En ce début de saison, la Real Sociedad s’est installée en tête du championnat avec quatre victoires, deux matchs nuls et une défaite. Alors que l’après-confinement avait été difficile, le succès actuel des Txuri-urdinak s’explique en grande partie par une finesse tactique et un engagement collectif mis en place par Imanol Alguacil. Cette analyse porte principalement sur les deux derniers matchs de Liga contre le Real Betis et Huesca.

Parlons de structure

Dans le football, le mot système a une connotation rigide qui ne colle pas avec la réalité de nombreuses équipes. C’est le cas de la Real Sociedad. Nous allons voir que dans chaque phase du jeu, l’équipe de San Sebastián se structure d’une manière différente. Alors que les feuilles de match annoncent des 4-1-4-1 (ou des 4-4-2), la Real ne se retrouve que rarement dans ce système. Le jeu dicte la structure et nous retrouverons l’équipe d’Imanol Alguacil organisée du 4-1-4-1 au 2-1-4-3, en passant par le 4-1-3-2.

Alors que dans l’Histoire tactique du football certaines équipes structurellement changeantes paraissent avoir une organisation complètement liquide, ce n’est pas le cas de la Real Sociedad. Manque de structure fixe ne veut pas nécessairement dire manque de discipline tactique.
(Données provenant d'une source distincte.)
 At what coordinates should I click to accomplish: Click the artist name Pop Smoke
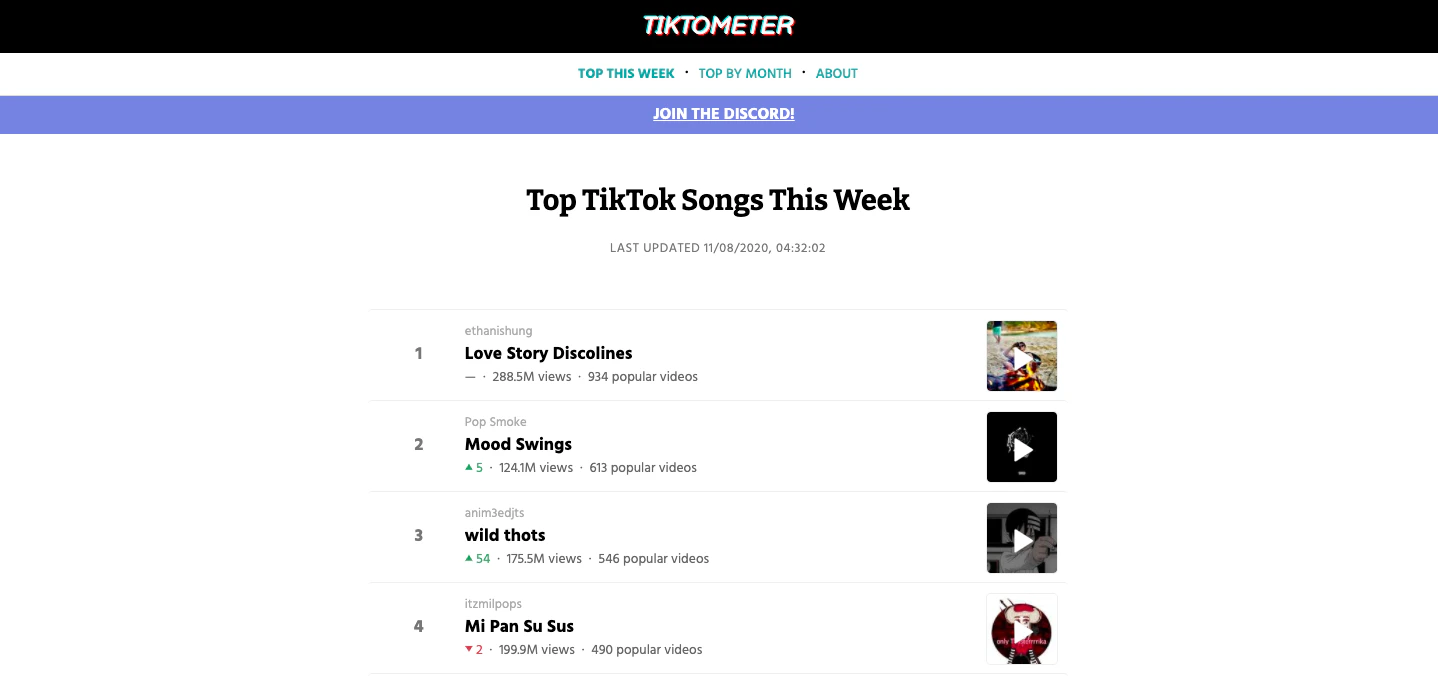point(495,422)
Échelonnement et permutations au milieu de terrain

La sortie de balle fait partie des quelques séquences où on retrouve un 4-1-4-1. Alguacil a mis en place une sortie de balle bien connue, la « Lavolpiana ». Les centraux s’ouvrent, les latéraux montent, le pivot vient demander dans l’axe. Ce dernier a le devoir d’être toujours disponible pour les centraux et créer des triangles. (Image 1). Dans le modèle de jeu d’Alguacil, l’intérieur gauche est très mobile sur la verticalité, il doit à la fois apporter son soutien au pivot et se placer haut sur le terrain en attaque placée. Sur certaines séquences de sortie de balle, l’intérieur gauche (Merino ou Guridi) descend former un double pivot en 4-2-3-1 (Image 2) pour libérer l’espace de son dos. Oyarzabal (ailier gauche) ou Monreal/Muñoz (latéraux gauches) ne sont jamais très loin pour occuper et bénéficier de l’espace créé.

Image 1: Sortie de balle « classique »: les centraux s’ouvrent, les latéraux montent, le milieu vient créer des triangles dans l’axe et attire un adversaire.
Image 2 : Merino descend former un double pivot, attire le milieu adverse et crée un espace pour le latéral gauche

Sur cette phase apparaît une subtilité qui a son importance. David Silva, intérieur droit, est plus avancé sur le terrain que l’intérieur gauche. Cette différence de hauteur est parfois très légère, mais elle témoigne d’une idée précise qui sert de fil rouge au milieu : David Silva doit toujours être plus haut que l’intérieur gauche. C’est Merino qui apporte l’équilibre pour que Silva puisse se déplacer librement plus haut et apporter un échelonnement sur la verticalité (Image 3). Le principe est visible lors de différentes phases avec ballon. De plus, l’attention portée à Silva par ses adversaires lui permet de libérer des espaces grâce à ses mouvements.

La relation entre les 3 joueurs du milieu est une des clés de la Real Sociedad. Il y a une permutabilité entre l’intérieur gauche et le pivot qui s’adaptent au jeu. Le passage à un double pivot se fait naturellement si la situation le demande. Merino, Guevara, Zubimendi et Guridi ont tous les qualités nécessaires pour comprendre leur placement selon où est David Silva. En quelque sorte, la maxime du milieu de terrain Txuri-urdin est : « Quand Silva se balade plus haut, les autres équilibrent. »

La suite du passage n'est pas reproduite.